The bonds were issued in mid-April to collect foreign currency circulating in the country. There are reportedly concerns among North Korean government officials that the bonds could cause a sudden increase in currency exchange rates which, in turn, could lower the value of the North Korean won. 


According to a Daily NK source in North Korea on Monday, North Korean authorities recently created a group to crack down on price gouging in the sale of foreign currency (namely, selling foreign currency at an exchange rate higher than that set by the state) along with enforcing a ban on the large-scale buying and selling of foreign currency by individual currency brokers. 

The new team, called the Group 1118, consists of members from the local offices of Ministry of State Security (MSS) and the Ministry of People’s Security (MPS), along with members of the law enforcement divisions of local people’s committees. Members of this new group reportedly monitor the activities of the foreign currency brokers registered with local police stations. 

Group 1118 officials can arrest any foreign currency broker who is caught buying or selling USD on-the-spot and suspects can be detained in facilities outside of their area of residence. 

In the past, similar law enforcement teams were only able to “expose” (적발) cases of illegal foreign currency transactions; investigations have traditionally been conducted by local law enforcement agencies where the infractions were committed. 

In contrast, officials connected to Group 1118 have been granted the authority to arrest and investigate suspects and even detain them. This measure was introduced to help combat corruption among local law enforcement officials who would accept bribes from currency brokers to avoid punishment. 

Ultimately, the North Korean government’s efforts to exert more control over currency brokers appears to be part of an attempt to prevent the sharp rise in exchange rates since public bonds were floated last month. 

In mid-April, North Korea issued two types of public bonds: one targeted at state-run organizations (such as construction companies) and another aimed at the donju, North Korea’s wealthy entrepreneurial class.

North Korea has reportedly designated 60% of the total bonds printed for state-run organizations, while the remaining 40% are reserved for the donju

In response to these measures and in anticipation of a fall in circulation of USD, North Korean elites have reportedly rushed to purchase dollars from currency brokers at inflated prices. 

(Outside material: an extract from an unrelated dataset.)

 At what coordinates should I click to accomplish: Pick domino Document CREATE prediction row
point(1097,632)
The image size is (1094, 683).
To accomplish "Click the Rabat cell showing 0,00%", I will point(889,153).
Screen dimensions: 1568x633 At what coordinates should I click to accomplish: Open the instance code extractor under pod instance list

Daily NK’s source said that currency brokers have refrained from conducting much of their work since Group 1118 was created.

“Because of the crackdowns, the currency brokers can’t do their traditional business in the markets,” the source said. “They can come out to buy other things, but Group 1118 agents closely follow them around.” 

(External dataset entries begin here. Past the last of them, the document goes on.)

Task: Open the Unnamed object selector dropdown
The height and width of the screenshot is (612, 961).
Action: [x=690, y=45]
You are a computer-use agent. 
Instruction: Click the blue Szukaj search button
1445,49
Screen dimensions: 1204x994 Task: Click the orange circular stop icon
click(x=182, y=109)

In response to this situation, currency brokers are reportedly conducting their business mainly through mobile phones and using proxies where needed. Brokers are also limiting their business to customers they already trust because of the risks of seeking out new customers who could be undercover Group 1118 agents. 

North Korean authorities are also cracking down on the printing and distribution of counterfeit dollars. North Korean authorities have long turned a blind eye to the printing and circulation of counterfeit currency because these activities were generally conducted under the aegis of the MSS or MPS.

The floating of public bonds, however, has led to decreased circulation of foreign currency in local markets. The government appears to be concerned that more counterfeit dollars will come into circulation and is cracking down on counterfeit currency printers and distributors. 

Although the circulation of counterfeit dollars might temporarily lower exchange rates, such activities could erode trust in the value of the currency and the North Korean won could fall greatly in value over the long-term.  


Meanwhile, North Korean authorities reportedly view the floating of the public bonds as a stabilizing factor for the country’s finances because the central government does not need to provide as much cash to state-run organizations compared to the past. 

The authorities anticipate, however, that the bond flotation will not allow them to collect as much foreign currency as they originally wanted. 

“The donju are reluctant to purchase government bonds with foreign currency,” said the source. “Who would want to trade in their dollars for a piece of paper [a bond]?” 

One development demonstrating the difficulty of selling the bonds is a renewed attempt to collect foreign currency from ordinary people. 

According to Daily NK’s source, a 30% discount is being provided to market merchants when they trade in their dollars for North Korean won at state-run foreign currency exchanges located near the entrances to the country’s official markets (“General Markets” or 종합시장) or at state-run banks. 

North Korean officials are also reportedly planning to conduct a review (총화) of the impact the public bonds. 

“The central bank has issued about half the number of bonds it plans to sell,” the source said. “Depending on the conclusions of the review – along with how many bonds the state has sold by the third quarter of this year – officials plan to either reduce or increase the number of bonds to be issued.”